Marek Suski był gościem Bogdana Rymanowskiego w Radiu ZET. W trakcie programu prowadzący jak zawsze czytał pytania od słuchaczy.
– Czy PiS jako partia tłustych kotów ma pomysły na to, by wygrać następne wybory, czy też wzorem PO zostało wam straszenie powrotem do władzy swoich największych konkurentów? – pytał jeden z nich.
– No ja ostatnio właśnie schudłem, więc jestem chudym kotem – odpowiedział z uśmiechem poseł PiS.
– A gdzie pan tak schudł? – zapytał prowadzący.
– Trochę pracowałem w tym roku, przy remoncie własnego domu. Robiłem za murarza, malarza, bo mi dach przeciekał, więc musiałem popracować. No i no rzeczywiście spadło parę kilo – powiedział polityk. Dodał, że musiał dorobić dwie dziurki w pasku. – Niektórzy mówią: jakąś dietę cud stosujesz? Ja mówię tak, tak. Kielnia, piła... – wyjaśnił.
Marek Suski bronił zatrudnionych w spółkach skarbu państwa
W 2021 roku politycy PSL zaprezentowali w Sejmie oraz w mediach społecznościowych listę „tłustych kotów” i piętnowali nepotyzm w obecnej koalicji rządzącej. Marek Suski, poproszony o komentarz do tej kwestii tłumaczył to dużą liczbą miejsc pracy do obsadzenia.
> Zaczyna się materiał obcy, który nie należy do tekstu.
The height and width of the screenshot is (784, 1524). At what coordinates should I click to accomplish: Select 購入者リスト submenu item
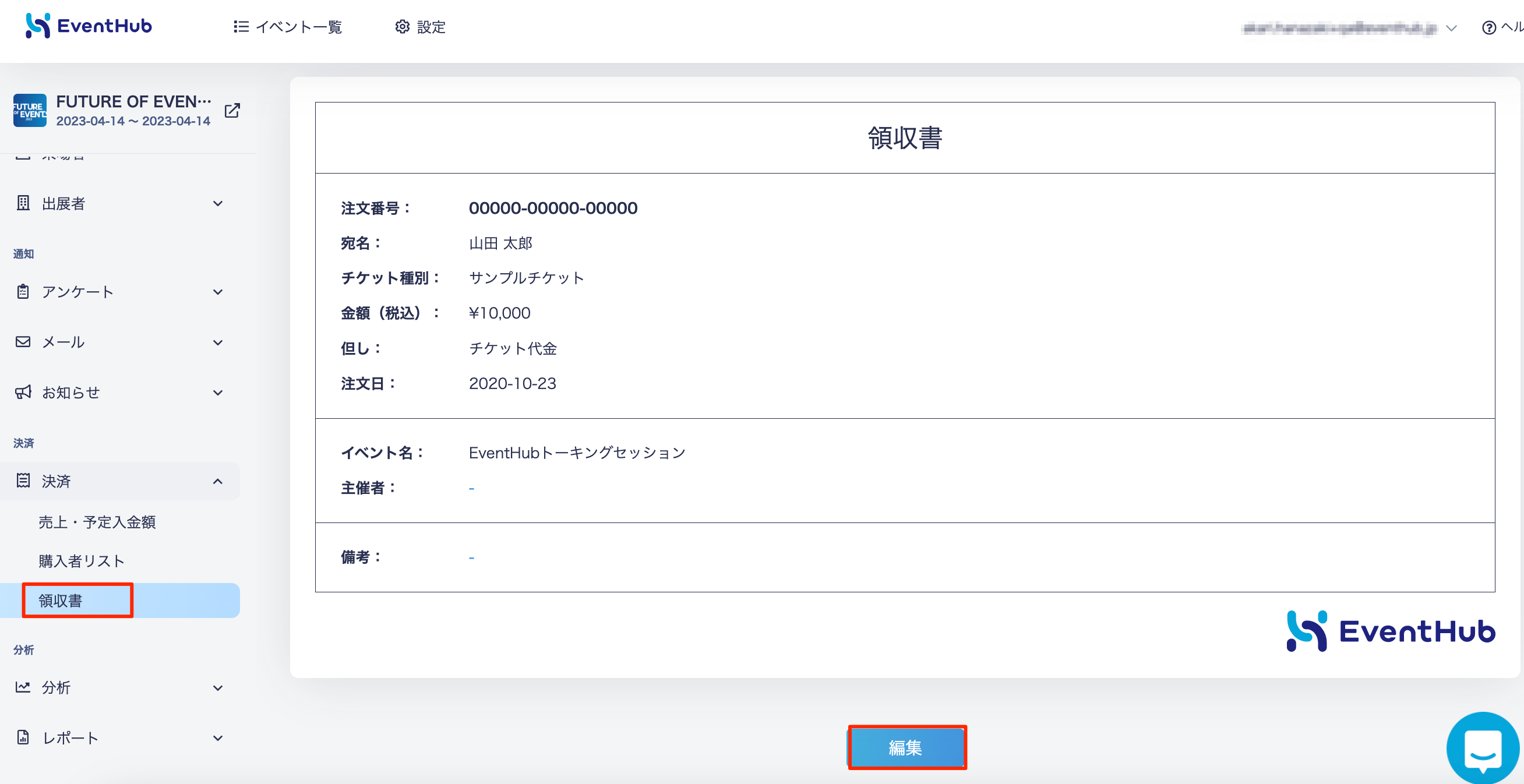click(x=82, y=561)
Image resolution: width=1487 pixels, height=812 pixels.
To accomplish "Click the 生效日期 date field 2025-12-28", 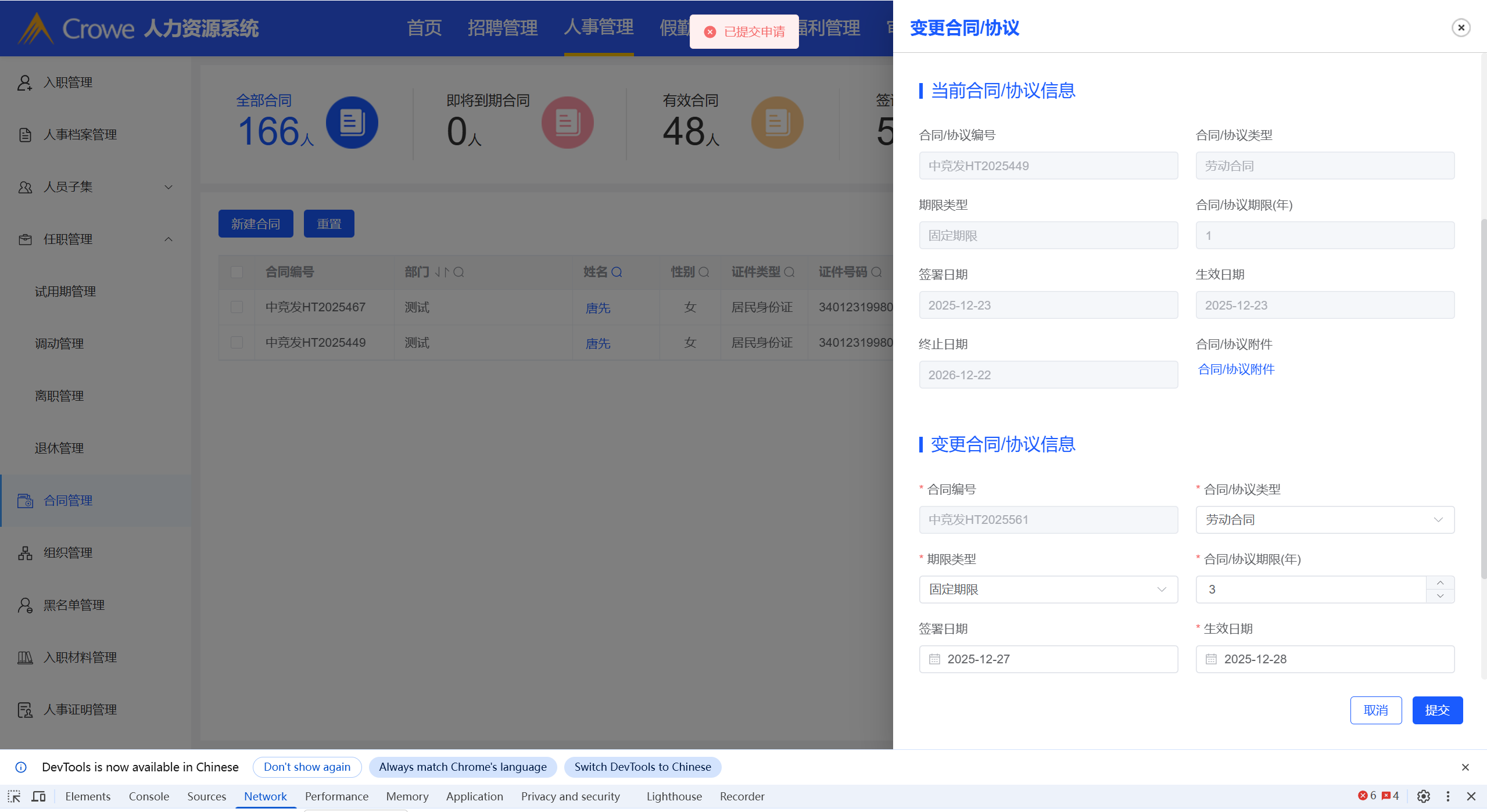I will [x=1324, y=659].
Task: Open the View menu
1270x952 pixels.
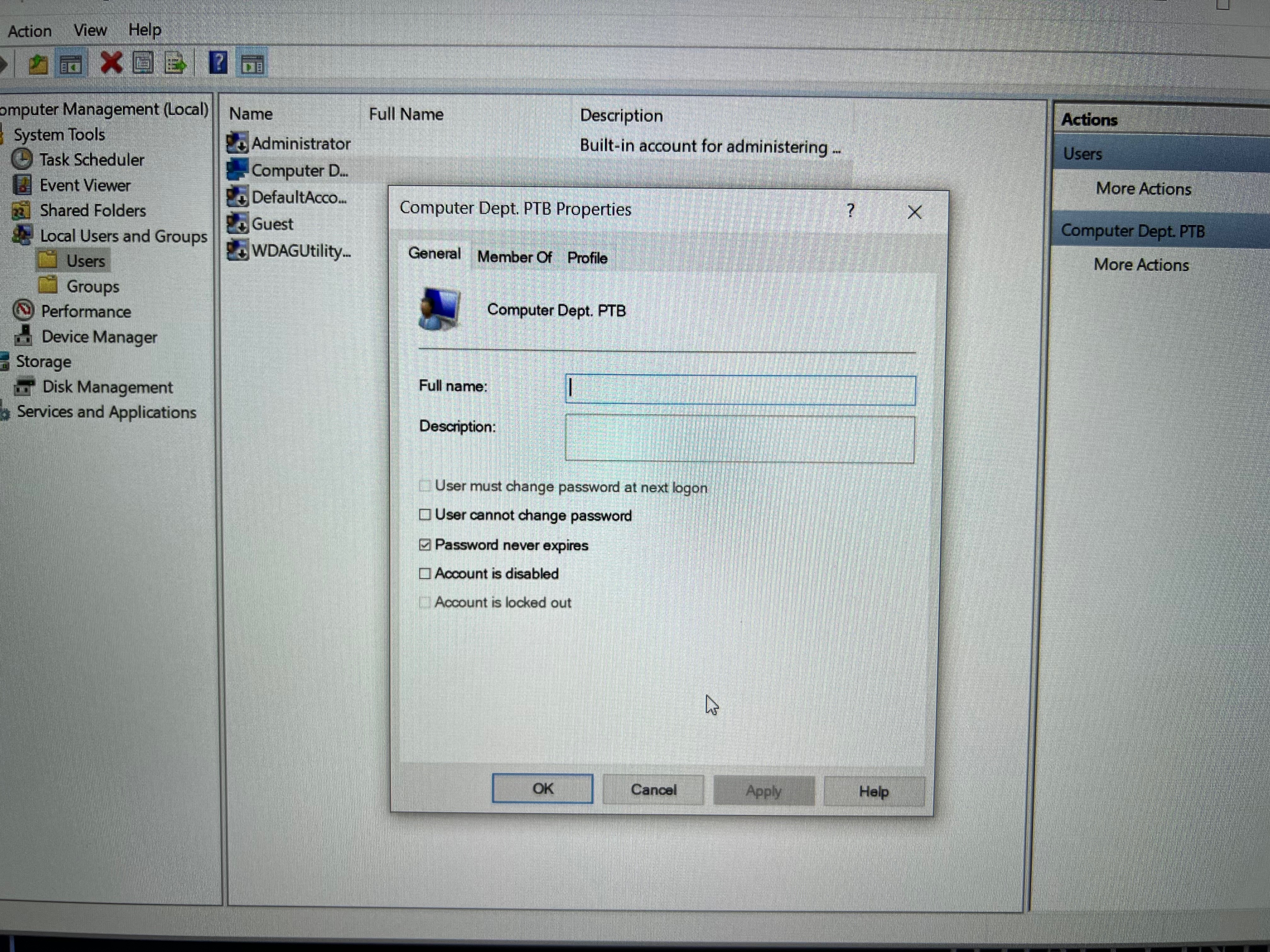Action: coord(90,30)
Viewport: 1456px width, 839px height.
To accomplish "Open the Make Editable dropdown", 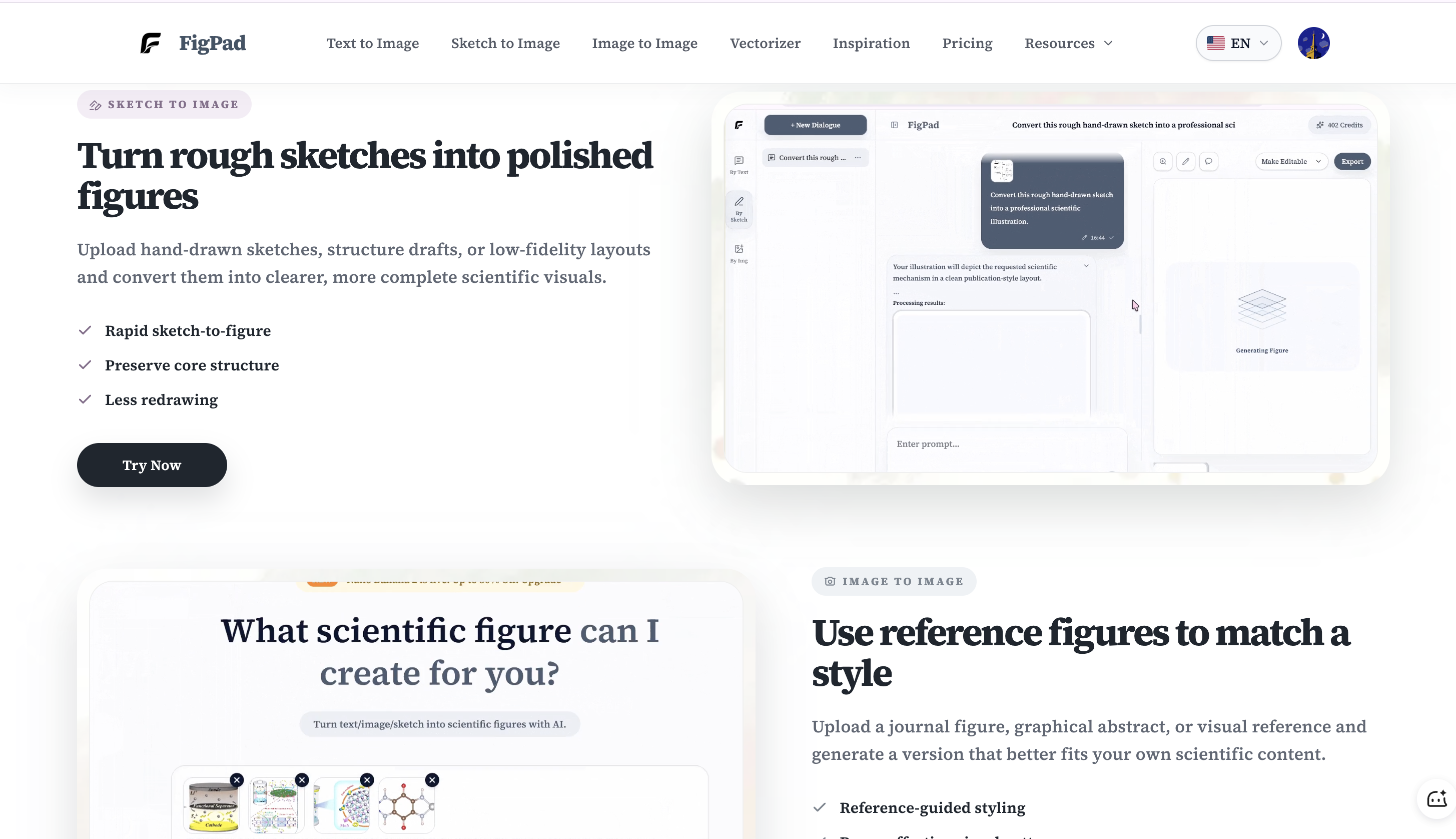I will pyautogui.click(x=1291, y=161).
– Trudno nazywać „tłustymi kotami” zwykłych pracowników, którzy gdzieś pracują w różnych spółkach. A wielu członków rodzin posłów, którzy zostali posłami dawno czy nie dawno, pracuje tam od dłuższego czasu. Dużo dłużej czasami niż ktoś z rodziny jest posłem. Więc mówienie o „tłustych kotach” to jest lekka przesada – przekonywał polityk.
„Tłuste koty” miały też poczuć się zbyt pewnie w regionalnych strukturach PiS. „Z wielu osób w partii prezes jest niezadowolony. Postanowił udać się w teren, żeby poruszyć działaczami, szczególnie tymi którzy pełnią ważne funkcje w regionach. Kaczyński pojechał do ich „księstw”, żeby nimi potrząsnąć, pokazać wyborcom, że po siedmiu latach rządzenia nie staliśmy się partią tłustych kotów” – mówił jeden z polityków PiS „Wprost”.